山田航 「現代歌人ファイル」 感想の注意書きです。

yuifall.hatenablog.com

笹井宏之 

bokutachi.hatenadiary.jp

ねむらないただ一本の樹となってあなたのワンピースに実を落とす

 

 この人の言葉って本当にきれいだな。解説にも「真っ白な幻想世界」とあるのですが、白い部屋のイメージです。私は、もしかしたらこの人がすでに亡くなっていることを知ってから歌に出会ったからそう感じるのかもしれません。すごく中性的な(というか性別を感じさせない)歌が多い中で、「あなたのワンピース」と相手が女性であることを示唆するこの歌が新鮮で心に残ります。ワンピースに実が落ちるんだから、彼女は樹の下で眠っているのかもしれないと思いました。僕はねむらない樹で、彼女を下に眠らせて、彼女を起こさないようにそっと実を落とすのかなって。

 

集めてはしかたないねとつぶやいて燃やす林間学校だより

 

みんなさかな、みんな責任感、みんな再結成されたバンドのドラム

 

 この言葉はどこから来るんだろうって思わせます。歌集『えーえんとくちから』の解説で、穂村弘がこう書いていました。

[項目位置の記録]
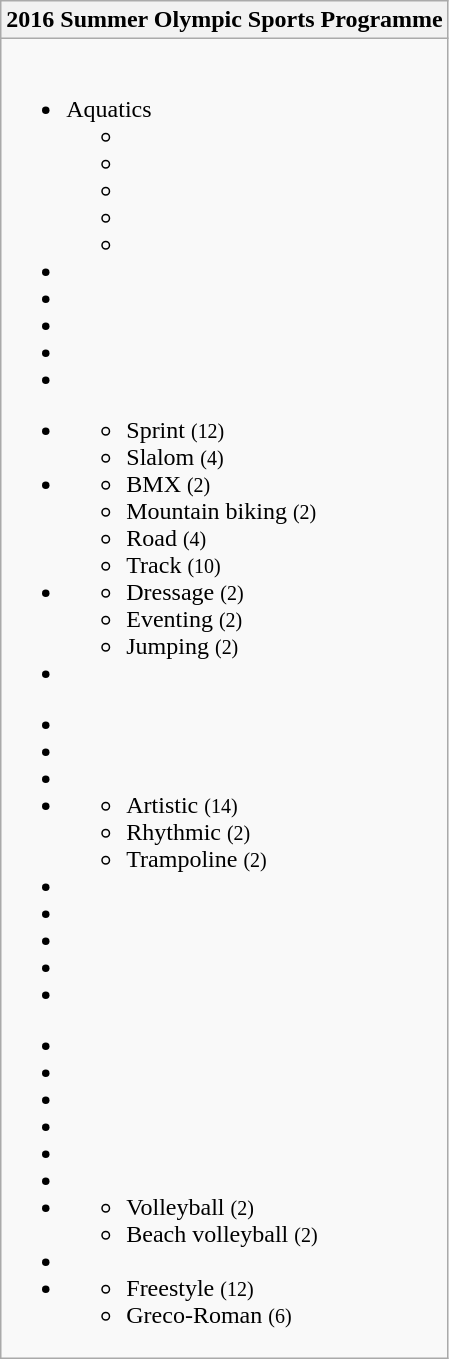
2016 Summer Olympic Sports Programme (224, 20)
Detect which cell encompasses the target text, then output its (x, y) center coordinate. 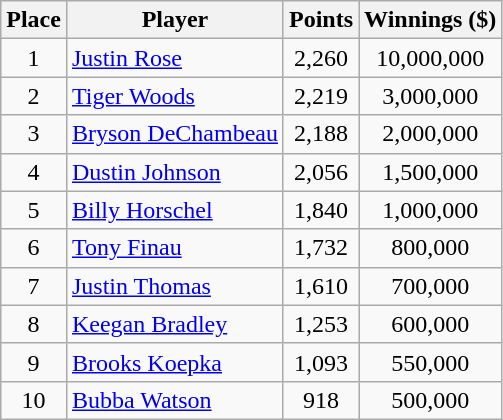
Winnings ($) (430, 20)
Tiger Woods (174, 96)
Justin Thomas (174, 286)
5 (34, 210)
Bubba Watson (174, 400)
6 (34, 248)
Keegan Bradley (174, 324)
Points (320, 20)
2,000,000 (430, 134)
918 (320, 400)
2,188 (320, 134)
Bryson DeChambeau (174, 134)
7 (34, 286)
700,000 (430, 286)
1,000,000 (430, 210)
8 (34, 324)
550,000 (430, 362)
1,093 (320, 362)
1,500,000 (430, 172)
Billy Horschel (174, 210)
600,000 (430, 324)
9 (34, 362)
2 (34, 96)
1,840 (320, 210)
1,253 (320, 324)
Brooks Koepka (174, 362)
Player (174, 20)
4 (34, 172)
Dustin Johnson (174, 172)
800,000 (430, 248)
10,000,000 (430, 58)
2,056 (320, 172)
3 (34, 134)
1,732 (320, 248)
1,610 (320, 286)
1 (34, 58)
Tony Finau (174, 248)
10 (34, 400)
2,260 (320, 58)
2,219 (320, 96)
Place (34, 20)
500,000 (430, 400)
3,000,000 (430, 96)
Justin Rose (174, 58)
From the cell containing the given text, extract its center point as (X, Y) coordinate. 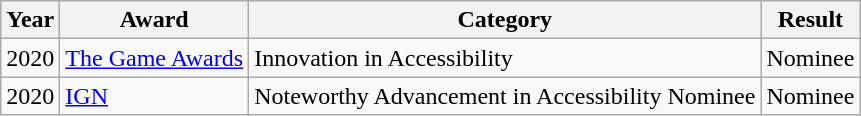
Innovation in Accessibility (505, 58)
Result (810, 20)
The Game Awards (154, 58)
Category (505, 20)
IGN (154, 96)
Noteworthy Advancement in Accessibility Nominee (505, 96)
Award (154, 20)
Year (30, 20)
Search for the cell housing the specified text and yield its [x, y] center coordinate. 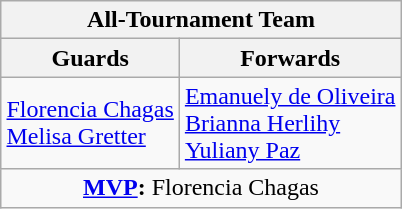
Emanuely de Oliveira Brianna Herlihy Yuliany Paz [290, 123]
MVP: Florencia Chagas [201, 188]
Florencia Chagas Melisa Gretter [90, 123]
Forwards [290, 58]
Guards [90, 58]
All-Tournament Team [201, 20]
Return the [x, y] coordinate for the center point of the cell that contains the specified text.  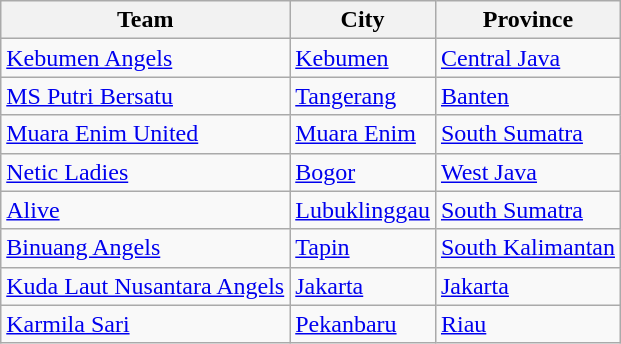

▶ **出題**
上に掲げた笹井宏之の短歌をめぐる感想文を、一字も変えずに全文複写しなさい。

▶ **解答**
山田航 「現代歌人ファイル」 感想の注意書きです。

yuifall.hatenablog.com

笹井宏之 

bokutachi.hatenadiary.jp

ねむらないただ一本の樹となってあなたのワンピースに実を落とす

 

 この人の言葉って本当にきれいだな。解説にも「真っ白な幻想世界」とあるのですが、白い部屋のイメージです。私は、もしかしたらこの人がすでに亡くなっていることを知ってから歌に出会ったからそう感じるのかもしれません。すごく中性的な(というか性別を感じさせない)歌が多い中で、「あなたのワンピース」と相手が女性であることを示唆するこの歌が新鮮で心に残ります。ワンピースに実が落ちるんだから、彼女は樹の下で眠っているのかもしれないと思いました。僕はねむらない樹で、彼女を下に眠らせて、彼女を起こさないようにそっと実を落とすのかなって。

 

集めてはしかたないねとつぶやいて燃やす林間学校だより

 

みんなさかな、みんな責任感、みんな再結成されたバンドのドラム

 

 この言葉はどこから来るんだろうって思わせます。歌集『えーえんとくちから』の解説で、穂村弘がこう書いていました。